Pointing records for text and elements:
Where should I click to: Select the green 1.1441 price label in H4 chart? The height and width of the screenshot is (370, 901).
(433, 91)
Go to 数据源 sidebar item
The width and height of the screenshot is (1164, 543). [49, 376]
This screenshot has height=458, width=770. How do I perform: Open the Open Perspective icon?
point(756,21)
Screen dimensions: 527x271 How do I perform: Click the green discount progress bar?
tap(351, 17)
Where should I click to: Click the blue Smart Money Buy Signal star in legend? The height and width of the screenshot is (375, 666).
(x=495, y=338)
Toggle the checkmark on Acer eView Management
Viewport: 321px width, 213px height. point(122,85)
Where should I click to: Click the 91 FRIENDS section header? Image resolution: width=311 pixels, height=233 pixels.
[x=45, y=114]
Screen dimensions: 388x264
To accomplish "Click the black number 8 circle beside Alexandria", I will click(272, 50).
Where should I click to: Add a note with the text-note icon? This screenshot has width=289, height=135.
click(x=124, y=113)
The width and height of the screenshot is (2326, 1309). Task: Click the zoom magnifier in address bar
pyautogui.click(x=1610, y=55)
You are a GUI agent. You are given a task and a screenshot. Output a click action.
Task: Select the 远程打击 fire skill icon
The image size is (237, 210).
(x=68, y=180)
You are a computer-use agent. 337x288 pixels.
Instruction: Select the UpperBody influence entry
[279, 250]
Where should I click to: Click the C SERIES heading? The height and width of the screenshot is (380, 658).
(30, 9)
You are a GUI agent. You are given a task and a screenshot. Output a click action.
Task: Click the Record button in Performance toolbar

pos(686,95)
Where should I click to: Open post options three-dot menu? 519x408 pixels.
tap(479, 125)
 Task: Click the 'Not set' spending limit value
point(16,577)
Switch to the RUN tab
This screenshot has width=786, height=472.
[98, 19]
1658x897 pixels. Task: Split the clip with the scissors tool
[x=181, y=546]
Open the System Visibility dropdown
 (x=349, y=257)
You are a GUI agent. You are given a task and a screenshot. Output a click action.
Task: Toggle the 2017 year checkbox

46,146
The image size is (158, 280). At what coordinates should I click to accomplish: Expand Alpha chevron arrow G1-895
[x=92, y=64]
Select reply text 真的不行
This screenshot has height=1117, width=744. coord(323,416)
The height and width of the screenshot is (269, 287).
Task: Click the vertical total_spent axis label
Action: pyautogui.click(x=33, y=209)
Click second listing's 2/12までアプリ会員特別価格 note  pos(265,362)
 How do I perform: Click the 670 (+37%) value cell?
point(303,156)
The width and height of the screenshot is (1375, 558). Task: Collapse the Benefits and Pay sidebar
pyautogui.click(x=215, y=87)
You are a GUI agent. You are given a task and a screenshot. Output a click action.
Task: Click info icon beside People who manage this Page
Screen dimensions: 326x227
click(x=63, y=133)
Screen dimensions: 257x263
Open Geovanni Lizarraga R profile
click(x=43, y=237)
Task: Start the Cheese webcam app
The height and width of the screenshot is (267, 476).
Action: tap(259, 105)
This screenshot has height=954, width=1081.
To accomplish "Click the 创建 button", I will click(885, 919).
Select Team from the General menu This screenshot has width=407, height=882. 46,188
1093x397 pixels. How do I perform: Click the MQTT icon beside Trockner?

WRITTEN REQUEST: Lay out everything from the start of the records down to the line containing "The width and height of the screenshot is (1164, 543)." as a Markdown table with columns Row and Line, leaving out blank lines. Include only those lines.

RESPONSE BELOW:
| Row | Line |
|---|---|
| 1 | Where should I click to: Select the green 1.1441 price label in H4 chart? The height and width of the screenshot is (370, 901). |
| 2 | (433, 91) |
| 3 | Go to 数据源 sidebar item |
| 4 | The width and height of the screenshot is (1164, 543). [49, 376] |